> _Material supplied_

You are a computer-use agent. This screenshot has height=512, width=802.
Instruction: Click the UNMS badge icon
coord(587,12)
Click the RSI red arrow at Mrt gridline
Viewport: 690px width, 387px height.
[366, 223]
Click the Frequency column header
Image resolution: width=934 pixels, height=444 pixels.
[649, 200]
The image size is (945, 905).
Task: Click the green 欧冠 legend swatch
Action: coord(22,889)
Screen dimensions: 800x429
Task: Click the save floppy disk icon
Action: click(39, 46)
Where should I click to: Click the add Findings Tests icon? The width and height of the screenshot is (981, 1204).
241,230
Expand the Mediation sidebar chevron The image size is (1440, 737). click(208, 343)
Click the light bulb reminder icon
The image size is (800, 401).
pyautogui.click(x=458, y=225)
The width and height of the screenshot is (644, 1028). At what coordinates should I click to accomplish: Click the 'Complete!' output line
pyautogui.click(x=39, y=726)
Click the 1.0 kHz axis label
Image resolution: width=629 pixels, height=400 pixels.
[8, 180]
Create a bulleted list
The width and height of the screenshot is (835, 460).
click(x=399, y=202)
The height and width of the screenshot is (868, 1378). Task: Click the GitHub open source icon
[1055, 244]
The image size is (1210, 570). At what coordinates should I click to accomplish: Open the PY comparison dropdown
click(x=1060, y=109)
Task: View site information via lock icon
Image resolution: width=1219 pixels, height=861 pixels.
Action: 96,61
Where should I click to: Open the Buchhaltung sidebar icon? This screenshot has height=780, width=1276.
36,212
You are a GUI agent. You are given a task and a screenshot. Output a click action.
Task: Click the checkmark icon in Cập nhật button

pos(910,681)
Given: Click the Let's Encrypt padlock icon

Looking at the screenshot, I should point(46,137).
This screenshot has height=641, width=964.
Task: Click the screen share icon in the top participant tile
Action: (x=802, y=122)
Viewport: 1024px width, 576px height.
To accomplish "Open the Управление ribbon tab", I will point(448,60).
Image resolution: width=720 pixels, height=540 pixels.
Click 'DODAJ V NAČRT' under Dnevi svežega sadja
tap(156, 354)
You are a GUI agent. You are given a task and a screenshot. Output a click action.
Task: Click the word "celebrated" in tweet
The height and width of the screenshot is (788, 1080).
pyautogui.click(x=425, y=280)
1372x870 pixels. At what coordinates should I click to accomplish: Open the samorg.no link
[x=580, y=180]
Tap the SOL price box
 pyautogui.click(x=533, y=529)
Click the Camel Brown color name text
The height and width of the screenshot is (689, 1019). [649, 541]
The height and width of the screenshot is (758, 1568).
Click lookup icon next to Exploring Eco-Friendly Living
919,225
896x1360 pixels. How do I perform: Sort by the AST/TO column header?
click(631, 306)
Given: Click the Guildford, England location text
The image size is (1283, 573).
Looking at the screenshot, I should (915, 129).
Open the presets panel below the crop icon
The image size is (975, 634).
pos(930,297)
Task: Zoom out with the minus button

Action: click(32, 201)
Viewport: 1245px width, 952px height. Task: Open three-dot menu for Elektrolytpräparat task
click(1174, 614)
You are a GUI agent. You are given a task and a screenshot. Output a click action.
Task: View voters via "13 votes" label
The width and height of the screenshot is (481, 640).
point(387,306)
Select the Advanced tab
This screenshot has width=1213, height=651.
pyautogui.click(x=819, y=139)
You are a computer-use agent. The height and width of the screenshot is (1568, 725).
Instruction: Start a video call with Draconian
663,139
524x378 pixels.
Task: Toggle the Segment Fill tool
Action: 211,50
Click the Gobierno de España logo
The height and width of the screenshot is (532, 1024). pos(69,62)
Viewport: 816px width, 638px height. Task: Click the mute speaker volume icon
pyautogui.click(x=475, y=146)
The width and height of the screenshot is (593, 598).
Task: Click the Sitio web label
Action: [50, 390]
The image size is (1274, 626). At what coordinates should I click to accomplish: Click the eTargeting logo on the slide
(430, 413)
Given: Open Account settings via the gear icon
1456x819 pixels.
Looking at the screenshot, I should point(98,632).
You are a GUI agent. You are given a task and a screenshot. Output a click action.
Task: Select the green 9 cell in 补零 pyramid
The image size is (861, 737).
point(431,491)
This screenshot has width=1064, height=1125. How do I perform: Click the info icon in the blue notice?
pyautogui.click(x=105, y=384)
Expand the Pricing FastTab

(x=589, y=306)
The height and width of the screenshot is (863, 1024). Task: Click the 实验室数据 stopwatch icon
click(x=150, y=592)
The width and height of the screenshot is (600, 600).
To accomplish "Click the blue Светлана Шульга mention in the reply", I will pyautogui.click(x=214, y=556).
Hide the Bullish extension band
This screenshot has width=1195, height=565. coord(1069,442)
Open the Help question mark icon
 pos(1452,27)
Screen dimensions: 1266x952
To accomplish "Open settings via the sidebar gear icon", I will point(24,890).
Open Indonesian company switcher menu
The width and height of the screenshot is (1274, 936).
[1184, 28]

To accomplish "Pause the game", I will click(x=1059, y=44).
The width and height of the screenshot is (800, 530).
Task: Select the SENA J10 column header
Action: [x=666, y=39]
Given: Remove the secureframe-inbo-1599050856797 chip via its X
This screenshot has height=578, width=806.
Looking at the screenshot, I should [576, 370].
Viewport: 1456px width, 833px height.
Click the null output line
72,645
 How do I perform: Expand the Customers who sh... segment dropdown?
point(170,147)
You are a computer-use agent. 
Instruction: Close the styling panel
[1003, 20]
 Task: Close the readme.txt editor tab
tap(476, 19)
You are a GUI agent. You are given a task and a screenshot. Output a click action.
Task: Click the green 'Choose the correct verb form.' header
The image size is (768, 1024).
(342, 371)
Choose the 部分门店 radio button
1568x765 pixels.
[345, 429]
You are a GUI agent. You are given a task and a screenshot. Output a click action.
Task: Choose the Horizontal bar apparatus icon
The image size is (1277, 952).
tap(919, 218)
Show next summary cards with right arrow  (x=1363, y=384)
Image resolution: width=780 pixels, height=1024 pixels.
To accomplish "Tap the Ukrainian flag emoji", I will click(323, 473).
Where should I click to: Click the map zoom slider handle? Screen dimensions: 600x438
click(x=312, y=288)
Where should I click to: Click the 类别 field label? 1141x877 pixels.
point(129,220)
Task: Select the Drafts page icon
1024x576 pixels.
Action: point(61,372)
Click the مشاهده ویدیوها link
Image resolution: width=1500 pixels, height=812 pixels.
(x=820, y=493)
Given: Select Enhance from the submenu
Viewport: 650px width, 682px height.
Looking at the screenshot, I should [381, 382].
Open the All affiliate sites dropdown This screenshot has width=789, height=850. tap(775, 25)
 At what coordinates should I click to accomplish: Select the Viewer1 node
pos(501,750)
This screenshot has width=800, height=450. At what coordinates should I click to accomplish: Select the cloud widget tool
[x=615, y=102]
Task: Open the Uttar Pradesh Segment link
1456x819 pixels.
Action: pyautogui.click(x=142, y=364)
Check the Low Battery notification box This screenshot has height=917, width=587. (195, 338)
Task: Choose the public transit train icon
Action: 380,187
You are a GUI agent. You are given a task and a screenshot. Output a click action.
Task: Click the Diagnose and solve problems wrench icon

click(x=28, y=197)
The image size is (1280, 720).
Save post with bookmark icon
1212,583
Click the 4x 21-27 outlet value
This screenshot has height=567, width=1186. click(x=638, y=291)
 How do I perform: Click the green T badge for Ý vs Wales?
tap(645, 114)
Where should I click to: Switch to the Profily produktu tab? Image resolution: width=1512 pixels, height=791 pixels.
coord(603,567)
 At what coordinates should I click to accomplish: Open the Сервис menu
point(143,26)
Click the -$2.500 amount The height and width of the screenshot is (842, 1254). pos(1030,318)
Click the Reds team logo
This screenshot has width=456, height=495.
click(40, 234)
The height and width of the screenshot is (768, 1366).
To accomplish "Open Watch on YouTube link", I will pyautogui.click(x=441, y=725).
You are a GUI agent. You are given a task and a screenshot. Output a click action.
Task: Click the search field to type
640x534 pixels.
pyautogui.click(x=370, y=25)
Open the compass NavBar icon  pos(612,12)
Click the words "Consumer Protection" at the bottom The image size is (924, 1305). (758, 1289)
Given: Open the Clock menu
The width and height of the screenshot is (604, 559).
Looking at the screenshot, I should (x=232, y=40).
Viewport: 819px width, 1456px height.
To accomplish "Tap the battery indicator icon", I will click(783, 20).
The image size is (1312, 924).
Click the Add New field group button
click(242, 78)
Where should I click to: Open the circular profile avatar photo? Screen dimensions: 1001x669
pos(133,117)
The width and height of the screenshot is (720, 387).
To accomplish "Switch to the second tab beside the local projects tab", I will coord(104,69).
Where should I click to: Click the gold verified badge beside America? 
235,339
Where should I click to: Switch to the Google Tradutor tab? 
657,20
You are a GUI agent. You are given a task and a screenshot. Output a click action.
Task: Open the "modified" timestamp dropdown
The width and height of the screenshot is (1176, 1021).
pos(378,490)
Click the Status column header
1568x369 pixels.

> _What you are asked to do_
When the string "computer" appears in a line of the records above, that line is to be copied.

> _Answer for the task_
You are a computer-use agent. This screenshot has height=512, width=802.
You are a computer-use agent. The height and width of the screenshot is (1568, 725).
You are a computer-use agent. 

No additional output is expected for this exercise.